__Written request 1__. Express the entries, from their first line through the line containing "Looking at the screenshot, I should [x=291, y=111].", as a Markdown table with the columns Row and Entry line. Number each line in order and leave out blank lines.
__Written request 2__. Continue the text on neurophysiology data curation and metadata from the point where it stops.

____ Document

While the implementation of such a process for data curation ultimately leads to a well-documented data set, designing this workflow is laborious when performed from scratch, since it requires the researcher to consider the design decisions of the process in minute detail. Yet, while experiments differ, individual parts of this curation workflow can most likely be singled out and used for multiple experiments as easily adaptable building blocks. Sharing and reuse of such components of data curation workflows are therefore key elements to facilitate researchers to produce comparable, complete, and versatile workflows in reasonable time before starting the experiment and thus enable a more structured way to implement the data curation process. The work programme of NFDI-Neuro supports this process by establishing mechanisms for researchers to share their data acquisition, postprocessing and analysis pipelines, to identify commonalities, and to produce common components for building individual data acquisition pipelines.
When it comes to the underlying tools and services that enable such a data curation process, luckily the field is in a more advanced position. A first challenge we faced was the high degree of data fragmentation and descriptive metadata in the form of different files and file formats that need to be bundled for proper data curation. Here, the open metadata markup language (odML) offers an easy approach to adopt a machine readable and fully flexible data model that supports structuring and storing such metadata (Grewe et al., 2011). In this way, the wealth of details related to the experiment and each data set could be exposed to collaborators in an easily understandable manner. Still, the design of the actual metadata hierarchy for a particular experiment is a challenge, in particular in absence of standardized vocabularies or ontologies that suggest, based on prior experience, what metadata to record and how to label them.
More and more efforts are being drawn up to alleviate the problem of metadata organization and storage. These are in part proposed by data repository providers where metadata help in making data sets discoverable and interpretable, e.g., the CRCNS database (Teeters et al., 2008; http://crcns.org), EEGBase (Papez and Moucek, 2013), GIN (https://gin.g-node.org), or detailed metadata schemas that are developed as part of the EBRAINS curation service (https://ebrains.eu/service/share-data), such as openMINDS to describe high-level minimal metadata (cf., https://github.com/HumanBrainProject/openMINDS). Also, for more in-depth metadata describing further experimental details, efforts have started to pool and harmonize metadata templates for different experimental aspects like hardware components, experimental paradigms, and measurement techniques (cf., e.g., Bower, 2009). The emerging terminologies are commonly based on community contributions and published work, such as the G-Node terminologies (https://terminologies.g-node.org/), NeuroElectro (Tripathy et al., 2014; https://neuroelectro.org/), ontologies, and terminologies provided as part of the NIF information framework (Imam et al., 2012; https://neuinfo.org/). In part, metadata schemas inspired by computational neuroscience are equally relevant for neurophysiology, e.g., NeuronDB and ModelDB (Hines et al., 2004; https://senselab.med.yale.edu/neurondb).

________
____ The data

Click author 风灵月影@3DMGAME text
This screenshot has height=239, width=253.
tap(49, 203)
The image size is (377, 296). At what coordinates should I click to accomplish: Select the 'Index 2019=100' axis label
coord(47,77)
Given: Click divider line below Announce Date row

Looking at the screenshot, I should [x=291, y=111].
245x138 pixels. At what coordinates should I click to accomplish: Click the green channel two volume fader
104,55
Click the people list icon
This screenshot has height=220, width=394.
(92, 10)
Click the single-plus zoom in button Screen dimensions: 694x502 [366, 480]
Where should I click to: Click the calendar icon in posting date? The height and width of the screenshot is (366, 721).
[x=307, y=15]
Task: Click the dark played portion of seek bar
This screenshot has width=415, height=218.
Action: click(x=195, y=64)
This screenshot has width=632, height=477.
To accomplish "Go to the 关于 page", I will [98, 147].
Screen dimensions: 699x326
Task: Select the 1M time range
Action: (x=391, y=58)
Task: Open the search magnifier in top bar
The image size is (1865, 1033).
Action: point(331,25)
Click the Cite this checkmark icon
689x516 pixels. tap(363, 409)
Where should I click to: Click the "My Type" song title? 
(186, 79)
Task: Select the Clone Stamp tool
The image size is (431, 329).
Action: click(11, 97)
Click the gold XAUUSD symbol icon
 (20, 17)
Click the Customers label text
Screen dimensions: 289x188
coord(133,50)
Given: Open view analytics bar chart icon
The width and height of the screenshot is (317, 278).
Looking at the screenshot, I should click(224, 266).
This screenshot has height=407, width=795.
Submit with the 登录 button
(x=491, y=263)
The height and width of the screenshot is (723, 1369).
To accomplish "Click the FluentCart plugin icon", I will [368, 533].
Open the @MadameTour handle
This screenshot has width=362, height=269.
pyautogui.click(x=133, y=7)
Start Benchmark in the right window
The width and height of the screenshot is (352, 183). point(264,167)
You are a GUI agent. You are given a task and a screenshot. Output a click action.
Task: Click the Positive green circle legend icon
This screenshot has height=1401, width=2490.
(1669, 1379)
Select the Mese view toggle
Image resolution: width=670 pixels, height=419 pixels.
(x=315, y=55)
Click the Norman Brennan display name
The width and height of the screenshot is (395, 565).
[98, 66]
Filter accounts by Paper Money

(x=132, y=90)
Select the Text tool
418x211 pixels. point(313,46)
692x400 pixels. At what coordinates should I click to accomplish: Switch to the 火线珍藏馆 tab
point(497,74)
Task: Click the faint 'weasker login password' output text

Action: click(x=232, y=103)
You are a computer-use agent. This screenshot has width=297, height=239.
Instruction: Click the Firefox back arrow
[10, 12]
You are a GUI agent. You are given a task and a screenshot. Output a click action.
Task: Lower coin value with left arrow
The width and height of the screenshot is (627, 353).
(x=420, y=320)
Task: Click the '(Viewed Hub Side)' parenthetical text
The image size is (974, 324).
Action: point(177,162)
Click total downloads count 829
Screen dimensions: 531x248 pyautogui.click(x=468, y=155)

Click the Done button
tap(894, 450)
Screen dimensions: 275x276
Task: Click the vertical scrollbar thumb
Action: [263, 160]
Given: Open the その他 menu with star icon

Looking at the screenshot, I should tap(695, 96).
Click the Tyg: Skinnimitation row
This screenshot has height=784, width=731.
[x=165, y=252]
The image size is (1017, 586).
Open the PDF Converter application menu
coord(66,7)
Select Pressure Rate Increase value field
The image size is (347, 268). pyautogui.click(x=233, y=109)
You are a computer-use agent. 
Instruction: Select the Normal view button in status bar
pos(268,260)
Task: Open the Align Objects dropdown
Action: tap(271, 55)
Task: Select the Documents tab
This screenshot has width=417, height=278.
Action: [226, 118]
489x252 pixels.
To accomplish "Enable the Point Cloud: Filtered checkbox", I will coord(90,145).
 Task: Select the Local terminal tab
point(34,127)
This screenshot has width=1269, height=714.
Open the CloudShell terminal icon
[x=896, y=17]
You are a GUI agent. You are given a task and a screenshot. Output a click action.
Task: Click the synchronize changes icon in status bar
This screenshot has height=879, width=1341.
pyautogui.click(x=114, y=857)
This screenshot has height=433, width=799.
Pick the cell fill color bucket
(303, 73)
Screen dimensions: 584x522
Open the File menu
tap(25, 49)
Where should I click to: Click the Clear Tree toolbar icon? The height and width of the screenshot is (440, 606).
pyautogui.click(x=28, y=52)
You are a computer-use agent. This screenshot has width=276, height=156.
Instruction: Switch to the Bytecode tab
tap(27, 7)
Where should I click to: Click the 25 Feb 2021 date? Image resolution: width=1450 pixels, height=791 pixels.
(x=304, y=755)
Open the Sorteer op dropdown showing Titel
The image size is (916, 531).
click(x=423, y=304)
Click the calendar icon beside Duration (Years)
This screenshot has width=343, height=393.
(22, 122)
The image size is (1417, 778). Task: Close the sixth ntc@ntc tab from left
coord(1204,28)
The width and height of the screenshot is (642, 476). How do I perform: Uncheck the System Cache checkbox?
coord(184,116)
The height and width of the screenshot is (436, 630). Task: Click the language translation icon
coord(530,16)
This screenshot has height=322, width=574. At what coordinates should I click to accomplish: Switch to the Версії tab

________

__Written reply 1__.
| Row | Entry line |
|---|---|
| 1 | Click author 风灵月影@3DMGAME text |
| 2 | This screenshot has height=239, width=253. |
| 3 | tap(49, 203) |
| 4 | The image size is (377, 296). At what coordinates should I click to accomplish: Select the 'Index 2019=100' axis label |
| 5 | coord(47,77) |
| 6 | Given: Click divider line below Announce Date row |
| 7 | Looking at the screenshot, I should [x=291, y=111]. |

__Written reply 2__.
One of the main goals of NFDI-Neuro’s task area for electrophysiological data will be to work toward making these resources interoperable and easy to integrate into a detailed data acquisition and postprocessing workflow already at the planning stage of the experiment. For this, we envision that components of the workflow provide automatic metadata for stereotypical processing steps and assist in finding appropriate metadata descriptions for those parts of the curation workflow that require customization with respect to the specific experiment.
The next question we encountered was that of choosing a data format in which the final data packet would be available. Typically, recorded data are stored in files, often using a file format specified by the manufacturer of the recording system. The researcher is then presented with two possible scenarios:
The shared data files are left untouched and are accompanied by a piece of code that loads these data and metadata in accordance with the experiment.
Alternatively, a new data file is created that contains the annotated and curated data and metadata in a standardized format.
Either option has advantages and disadvantages. In the first scenario, data duplication is minimal, an important factor for experiments generating large quantities of data. Moreover, keeping the original data minimizes the risk of potential errors in moving data from one representation to another. On the downside, the recipient of the shared data will be presented with a proprietary data format that requires a highly customized loading routine. Such loading routines are in danger of becoming outdated over time and rarely receive testing by a larger community to prevent errors. In the second scenario, this danger can be prevented by supplying the data set in a standardized format that is read by well-tested and maintained loading code that tends to be more stable over time.
More importantly, the second scenario has two further advantages. First, a common standard data file format will simplify the use of curated data in multiple programming languages. For example, at the time of publication of our data set (Brochier et al., 2018), these file formats were not yet sufficiently mature; consequently, a second set of data files (mat-format for Matlab users) had to be supplied in addition to the original data files and the Python code, thus duplicating storage space. Second, many vendor-specific formats are designed from the perspective of the recording system, i.e., data packets from multiple channels and are written progressively to file. From a consumer perspective, however, one of the most common scenarios is to read recording traces of one or several selected channels. The corresponding data samples are distributed across the raw data file, causing suboptimal performance in loading and processing. In contrast, standardized data formats provide more efficient data and metadata storage for the end user.
Both scenarios require a well-defined access to data stored in the various file formats. Efforts to form an alliance with manufacturers to provide a common, platform-independent, and well-tested basis for data access is still far from reality, despite early efforts by the Neuroshare initiative (http://neuroshare.sourceforge.net/index.shtml) aiming to unify access to various file formats from different vendors. In the Python world, the Neo data object model (Garcia et al., 2014) currently hosts the most comprehensive set of loading routines resulting from a community effort, which anticipates synergy with the SpikeInterface project aimed at evaluating spike sorter performance (Buccino et al., 2020; https://spikeinterface.readthedocs.io). In this design concept, data are represented in a common, generic structure independent of the source, which provides easy data access in a generic fashion from applications, analysis scripts, or other components of the data processing workflow.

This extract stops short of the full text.